11Le dernier numéro du journal paraît le 27 octobre 1937, le principal mécène du journal, Lemaigre-Dubreuil, en ayant arrêté le financement. Il semble cependant qu’il ne s’agisse pas de la seule raison, une certaine lassitude des animateurs de la revue, face au faible écho de la publication a pu peser également dans la décision, le nombre d’abonnés n’ayant jamais dépassé les 200010.

12Avant d’aborder directement les chroniques politiques de Blanchot dans L’Insurgé, il est encore nécessaire de s’attarder sur un élément. Deborah M. Hess rapporte, dans un ouvrage consacré à Blanchot11, qu’elle demanda l’autorisation à l’écrivain de reproduire certains passages des articles issus de L’Insurgé. Blanchot lui répondit qu’il serait heureux de l’autoriser à citer d’autres articles, mais que ceux-ci n’avaient, soit pas été écrits par lui, soit avaient été modifiés sans son accord.
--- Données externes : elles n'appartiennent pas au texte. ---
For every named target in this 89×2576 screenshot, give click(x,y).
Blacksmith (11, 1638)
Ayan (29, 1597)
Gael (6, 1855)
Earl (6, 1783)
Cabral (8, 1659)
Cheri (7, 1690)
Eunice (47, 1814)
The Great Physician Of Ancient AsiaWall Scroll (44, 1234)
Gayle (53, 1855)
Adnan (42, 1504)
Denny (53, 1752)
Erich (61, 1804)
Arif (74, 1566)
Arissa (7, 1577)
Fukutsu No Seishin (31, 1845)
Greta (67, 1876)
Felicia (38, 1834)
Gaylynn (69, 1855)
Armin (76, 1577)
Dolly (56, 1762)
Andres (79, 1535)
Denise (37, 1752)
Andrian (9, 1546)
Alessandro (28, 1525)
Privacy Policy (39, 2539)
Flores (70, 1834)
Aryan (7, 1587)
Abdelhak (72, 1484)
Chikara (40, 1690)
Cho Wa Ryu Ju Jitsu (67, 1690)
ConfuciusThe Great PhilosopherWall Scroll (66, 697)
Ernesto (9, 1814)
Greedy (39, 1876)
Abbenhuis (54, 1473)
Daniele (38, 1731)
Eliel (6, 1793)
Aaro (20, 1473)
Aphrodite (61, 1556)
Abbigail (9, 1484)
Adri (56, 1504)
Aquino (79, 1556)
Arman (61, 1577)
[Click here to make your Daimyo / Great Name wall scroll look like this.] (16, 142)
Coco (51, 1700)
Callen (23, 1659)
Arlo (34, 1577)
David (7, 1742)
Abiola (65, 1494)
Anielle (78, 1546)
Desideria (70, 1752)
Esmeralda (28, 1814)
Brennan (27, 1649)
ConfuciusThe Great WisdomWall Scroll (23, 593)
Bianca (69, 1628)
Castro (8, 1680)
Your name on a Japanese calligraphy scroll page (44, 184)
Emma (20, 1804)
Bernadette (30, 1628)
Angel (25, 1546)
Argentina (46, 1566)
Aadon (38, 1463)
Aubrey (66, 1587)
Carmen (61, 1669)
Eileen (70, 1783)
Il ajoute encore que c’est pour cette raison, et à sa demande, que L’Insurgé cessa de paraître12. Ces deux affirmations sont cependant très peu vraisemblables. En effet, l’éditorial politique de Blanchot paraît chaque semaine (sur une période qui va de janvier à juillet 1937). Dès lors comment aurait-il accepté que des articles signés de son nom paraissent pendant presque huit mois s’il n’en avait été l’auteur ? Il faut aussi s’interroger sur les motivations qui auraient été celles des directeurs de L’Insurgé pour se livrer à cette supercherie. En effet, Blanchot ne jouit pas à cette époque d’un tel statut que sa signature soit un élément dont un journal souhaite absolument se prévaloir. Que L’Insurgé cesse de paraître sur la demande de Blanchot semble également contredit par différents témoignages, dont le plus détaillé, celui de Pierre Monnier.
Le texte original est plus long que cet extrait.